She continued, “More than 20 million Americans could lose their health coverage entirely, including nearly 3 million Black Americans — and 5 million Latino Americans received access to health insurance because of the Affordable Care Act.”

Harris then asked Barrett: “Would you consider the 135 million people who gained protections under the Affordable Care Act when deciding a case that challenges that law?”

Constitutional law professor: Overturning ACA “just not likely”

Despite Harris’ claims, Pollak pointed to constitutional law professor Jonathan Turley, who argued that justices currently on the court are unlikely to strike down the act due to the issue of severability.

“The betting of most legal experts is that at least two conservative justices will support sending it back to sever the one provision found to be unconstitutional,” Turley told Fox News’ Chris Wallace on Monday, the Washington Examiner reported.

He continued, “So my point is only that the assumption being made, being brought here with all of these pictures, is that this future justice is going to end healthcare for all these individuals.”

“That’s just not likely,” Turley insisted, “and more importantly, the arguments on the merits of the ACA, in my view, are really inappropriate for a confirmation hearing.”
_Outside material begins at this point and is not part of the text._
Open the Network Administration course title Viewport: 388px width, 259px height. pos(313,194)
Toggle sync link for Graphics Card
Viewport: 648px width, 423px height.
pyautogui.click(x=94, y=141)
In his article fact-checking Harris, Pollak also addressed the senator’s claim that over 100 million people with pre-existing conditions depend on the ACA to get health insurance. He cited a Wall Street Journal piece debunking a similar claim from Democratic presidential nominee Joe Biden that found “a mere 2.7% of an estimated roughly 130 million people with pre-existing conditions gained access to health insurance through the Affordable Care Act.”